Budapest Letters #34
👋 Hi All! Great to have you back. This is Budapest Letters, my newsletter covering startup and small business stories from the CEE region, or interesting developments that might have something to do with this part of Europe. Hope you will enjoy it!
Before we jump into edition #34, big shout out to our new subscribers, good to have you here. And one more thing before we roll, if you like what you read, subscribe + share 🙏
Cheers, Aron
📢 TL;DR
Top stories this week: ✍️ Selected bunch of EU member countries agreed to launch an investment fund targeting European scale-ups ✍️ Mediately, eAgronom, Sportening and Tokinomo raises 💵 ✍️ Romania’s Rodica Guisset (FLOWX.AI) aims to increase her startups presence in EMEA and beyond ✍️ Ukraine’s Fintech Farm set to launch 8 neobanks in emerging markets
🔥 Story of the Week
EU Member States have agreed to launch a pan-European scale-up initiative, which aims to finance promising companies in their late-stage development. According to plans, the so-called European Tech Champions Initiative (ETCI), via an umbrella investment fund, will be managed by EIB Group with €500M*.

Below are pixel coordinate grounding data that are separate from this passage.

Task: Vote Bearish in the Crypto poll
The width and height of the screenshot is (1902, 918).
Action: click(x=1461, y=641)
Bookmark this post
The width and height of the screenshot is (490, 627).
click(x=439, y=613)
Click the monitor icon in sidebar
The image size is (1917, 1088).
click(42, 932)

Main argument for its creation, as per the official communication, is that there are a lack of European funds specialising in this segment (i.e. helping to make the leap from startup to “grown up“ phase), so it is difficult for such companies to scale; or they can manage but only with non-European capital (e.g. 🇺🇸 or 🇨🇳).
But now, if all goes according to the plan, the EIB will got their back.
This is a big win for the acting French EU Council Presidency, and President Marcon in particular, because the ETCI seems to be an ambitious and razor focused initiative that, if done right, could accelerate the European tech / startup sector that is already riding high. But more success is always welcome.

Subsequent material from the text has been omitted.